Jared is my first boyfriend. Ever. We’ve been together ten years but, even so, our relationship has never been truly exclusive. I’ve always had the option to be with other women – maybe not in a relationship but definitely in a sexual manner. Which is a form of non-monogamy even if it’s not totally poly.
Prior to Jared, I had fuck buddies. Many of these lasted for years but always remained non-exclusive and casual. I never asked anyone to see only me and, quite frankly, never really wanted them to. I also never hid the fact that I saw other people, despite it resulting in many a jealous rage or thinly veiled ultimatum. They’d try and tell me I shouldn’t see anyone else but it never went down well. I wasn’t really interested in commitment – at least not with them.
I remember one conversation I had with a guy I’d been seeing for a while. I was getting ready to leave his house after a sleepover and we’d been talking about other girls he slept with (yes, even then – at 19 or 20 – I was turned on by hearing about people I was seeing’s sexcapades). I said something along the lines of hoping he had good sex with these other women and his parting words to me, as I left his house, were that he hoped I didn’t have good sex with other guys… so I wouldn’t be tempted to stop sleeping with him. What the fuck? How selfish/self-centred/insecure is that?
I don’t know, I just never felt the urge to ‘settle down’ until I met Jared and things literally became so serious that I couldn’t fit anyone else in (he he he). I saw the guy before Jared for maybe a bit over two years. I could tell he was starting to get serious but he was too much of a nice guy to ever say anything. When I broke it off with him to try the boyfriend/girlfriend thing with Jared, he said he’d wanted to do that with me but didn’t want to say anything in case I ran for the hills. Clearly, he spotted my commitment issues but, then again, I never hid them.

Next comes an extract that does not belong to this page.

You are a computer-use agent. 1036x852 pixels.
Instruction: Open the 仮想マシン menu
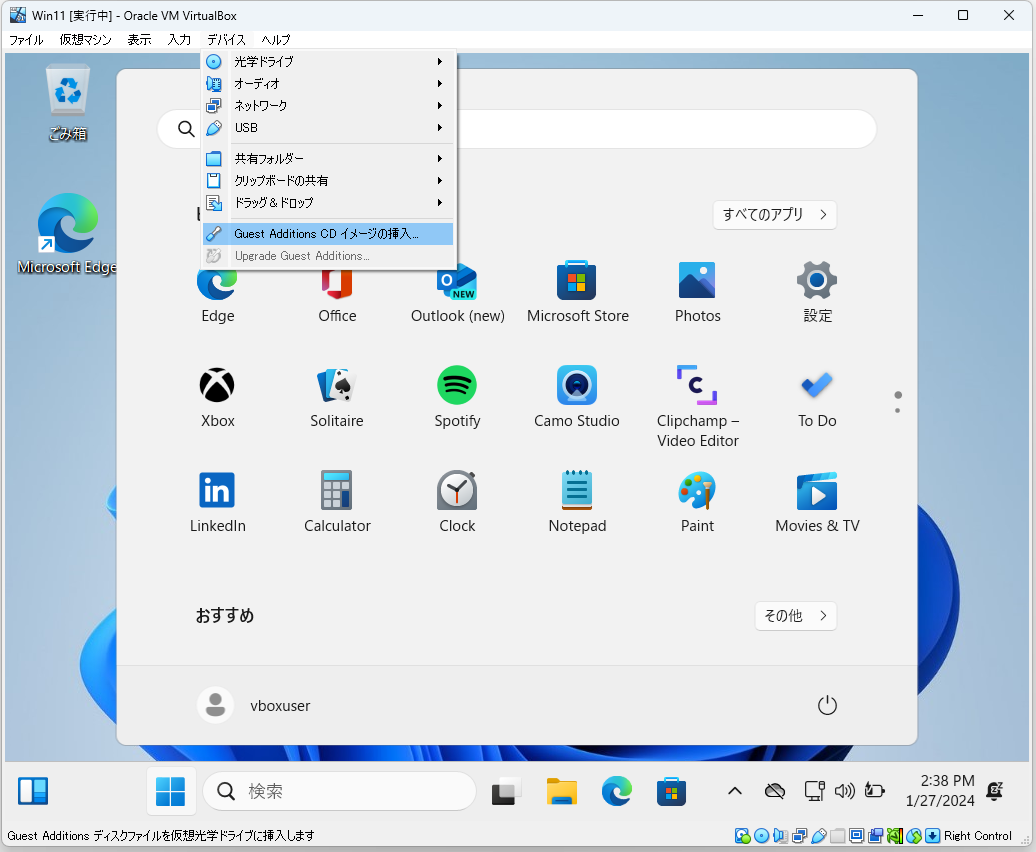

I was always fiercely non-committal. I didn’t want anyone to own me. I didn’t want anyone to tame me. I respond very poorly to being told what to do – even when I know I’m probably in the wrong. I could never be with someone that was irrationally jealous or controlling because insecurity is a major turn off for me. I wanted to be free to do as I pleased with whom I pleased until I decided otherwise and, when Jared came along, I made that choice. Although girls quickly came back on the menu (yay!). Still, Jared never tried to stifle any of my wilder qualities. Who knows? After ten years together, perhaps he likes that about me.
And yes, ethical non-monogamy and polyamory aren’t about freedom to do whatever you want when you want it. There are still boundaries and rules – or at least there are in our situation. But to be totally monogamous, totally traditional? No, I can’t imagine that. Yes – there are freedoms I don’t have but I can live without those. The ones I need, I have.